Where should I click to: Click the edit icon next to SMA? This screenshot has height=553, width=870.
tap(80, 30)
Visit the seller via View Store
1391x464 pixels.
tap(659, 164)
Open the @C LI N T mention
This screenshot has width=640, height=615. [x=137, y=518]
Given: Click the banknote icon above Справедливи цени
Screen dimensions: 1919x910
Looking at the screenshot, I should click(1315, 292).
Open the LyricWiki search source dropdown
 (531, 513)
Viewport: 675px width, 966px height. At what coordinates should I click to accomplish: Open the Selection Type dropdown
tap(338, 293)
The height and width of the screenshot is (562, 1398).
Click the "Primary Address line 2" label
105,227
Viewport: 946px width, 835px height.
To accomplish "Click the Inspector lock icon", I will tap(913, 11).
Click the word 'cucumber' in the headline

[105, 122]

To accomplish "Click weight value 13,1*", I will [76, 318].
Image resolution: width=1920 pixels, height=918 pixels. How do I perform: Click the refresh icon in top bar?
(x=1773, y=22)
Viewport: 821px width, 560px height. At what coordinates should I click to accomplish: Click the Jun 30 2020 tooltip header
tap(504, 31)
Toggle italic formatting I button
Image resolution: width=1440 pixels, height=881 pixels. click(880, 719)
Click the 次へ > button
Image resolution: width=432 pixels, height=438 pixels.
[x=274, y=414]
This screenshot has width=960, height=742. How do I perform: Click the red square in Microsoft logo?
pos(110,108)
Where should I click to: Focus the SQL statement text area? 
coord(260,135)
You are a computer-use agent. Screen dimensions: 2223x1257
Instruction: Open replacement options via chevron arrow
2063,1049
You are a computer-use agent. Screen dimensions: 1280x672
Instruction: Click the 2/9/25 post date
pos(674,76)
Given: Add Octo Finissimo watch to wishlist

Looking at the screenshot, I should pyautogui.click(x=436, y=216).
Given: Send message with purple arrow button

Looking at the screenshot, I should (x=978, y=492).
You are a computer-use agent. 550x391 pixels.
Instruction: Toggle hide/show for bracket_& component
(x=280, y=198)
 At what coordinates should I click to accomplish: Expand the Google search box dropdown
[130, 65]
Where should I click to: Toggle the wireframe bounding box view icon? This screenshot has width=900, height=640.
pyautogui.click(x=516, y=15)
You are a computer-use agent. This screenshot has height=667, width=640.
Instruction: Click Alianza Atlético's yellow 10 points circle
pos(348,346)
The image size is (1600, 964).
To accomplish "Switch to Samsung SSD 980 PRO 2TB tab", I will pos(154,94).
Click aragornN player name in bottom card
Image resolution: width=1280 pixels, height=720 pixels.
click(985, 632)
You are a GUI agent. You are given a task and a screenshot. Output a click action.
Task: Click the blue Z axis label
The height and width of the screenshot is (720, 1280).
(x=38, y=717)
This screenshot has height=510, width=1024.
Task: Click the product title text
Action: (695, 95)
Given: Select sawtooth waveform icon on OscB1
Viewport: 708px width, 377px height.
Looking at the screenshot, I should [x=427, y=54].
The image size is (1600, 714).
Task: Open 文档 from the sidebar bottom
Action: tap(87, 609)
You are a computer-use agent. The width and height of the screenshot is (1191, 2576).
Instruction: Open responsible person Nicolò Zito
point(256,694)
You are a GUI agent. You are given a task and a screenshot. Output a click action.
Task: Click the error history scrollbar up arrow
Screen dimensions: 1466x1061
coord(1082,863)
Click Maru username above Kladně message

..........

Activity: Transcribe each line of the material without any alteration.

Written reply:
Where should I click to: Click the edit icon next to SMA? This screenshot has height=553, width=870.
tap(80, 30)
Visit the seller via View Store
1391x464 pixels.
tap(659, 164)
Open the @C LI N T mention
This screenshot has width=640, height=615. [x=137, y=518]
Given: Click the banknote icon above Справедливи цени
Screen dimensions: 1919x910
Looking at the screenshot, I should click(1315, 292).
Open the LyricWiki search source dropdown
 (531, 513)
Viewport: 675px width, 966px height. At what coordinates should I click to accomplish: Open the Selection Type dropdown
tap(338, 293)
The height and width of the screenshot is (562, 1398).
Click the "Primary Address line 2" label
105,227
Viewport: 946px width, 835px height.
To accomplish "Click the Inspector lock icon", I will tap(913, 11).
Click the word 'cucumber' in the headline

[105, 122]

To accomplish "Click weight value 13,1*", I will [76, 318].
Image resolution: width=1920 pixels, height=918 pixels. How do I perform: Click the refresh icon in top bar?
(x=1773, y=22)
Viewport: 821px width, 560px height. At what coordinates should I click to accomplish: Click the Jun 30 2020 tooltip header
tap(504, 31)
Toggle italic formatting I button
Image resolution: width=1440 pixels, height=881 pixels. click(880, 719)
Click the 次へ > button
Image resolution: width=432 pixels, height=438 pixels.
[x=274, y=414]
This screenshot has width=960, height=742. How do I perform: Click the red square in Microsoft logo?
pos(110,108)
Where should I click to: Focus the SQL statement text area? 
coord(260,135)
You are a computer-use agent. Screen dimensions: 2223x1257
Instruction: Open replacement options via chevron arrow
2063,1049
You are a computer-use agent. Screen dimensions: 1280x672
Instruction: Click the 2/9/25 post date
pos(674,76)
Given: Add Octo Finissimo watch to wishlist

Looking at the screenshot, I should pyautogui.click(x=436, y=216).
Given: Send message with purple arrow button

Looking at the screenshot, I should (x=978, y=492).
You are a computer-use agent. 550x391 pixels.
Instruction: Toggle hide/show for bracket_& component
(x=280, y=198)
 At what coordinates should I click to accomplish: Expand the Google search box dropdown
[130, 65]
Where should I click to: Toggle the wireframe bounding box view icon? This screenshot has width=900, height=640.
pyautogui.click(x=516, y=15)
You are a computer-use agent. This screenshot has height=667, width=640.
Instruction: Click Alianza Atlético's yellow 10 points circle
pos(348,346)
The image size is (1600, 964).
To accomplish "Switch to Samsung SSD 980 PRO 2TB tab", I will pos(154,94).
Click aragornN player name in bottom card
Image resolution: width=1280 pixels, height=720 pixels.
click(985, 632)
You are a GUI agent. You are given a task and a screenshot. Output a click action.
Task: Click the blue Z axis label
The height and width of the screenshot is (720, 1280).
(x=38, y=717)
This screenshot has height=510, width=1024.
Task: Click the product title text
Action: (695, 95)
Given: Select sawtooth waveform icon on OscB1
Viewport: 708px width, 377px height.
Looking at the screenshot, I should [x=427, y=54].
The image size is (1600, 714).
Task: Open 文档 from the sidebar bottom
Action: tap(87, 609)
You are a computer-use agent. The width and height of the screenshot is (1191, 2576).
Instruction: Open responsible person Nicolò Zito
point(256,694)
You are a GUI agent. You are given a task and a screenshot. Output a click action.
Task: Click the error history scrollbar up arrow
Screen dimensions: 1466x1061
coord(1082,863)
Click Maru username above Kladně message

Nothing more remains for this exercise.